** BRIEF **
Retype the entries word for word, leaving nothing out.
DATA EXTRACTS below:
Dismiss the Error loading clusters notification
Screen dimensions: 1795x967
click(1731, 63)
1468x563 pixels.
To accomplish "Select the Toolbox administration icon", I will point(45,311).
End of DATA EXTRACTS.
** PROBLEM SOLUTION **
Dismiss the Error loading clusters notification
Screen dimensions: 1795x967
click(1731, 63)
1468x563 pixels.
To accomplish "Select the Toolbox administration icon", I will point(45,311).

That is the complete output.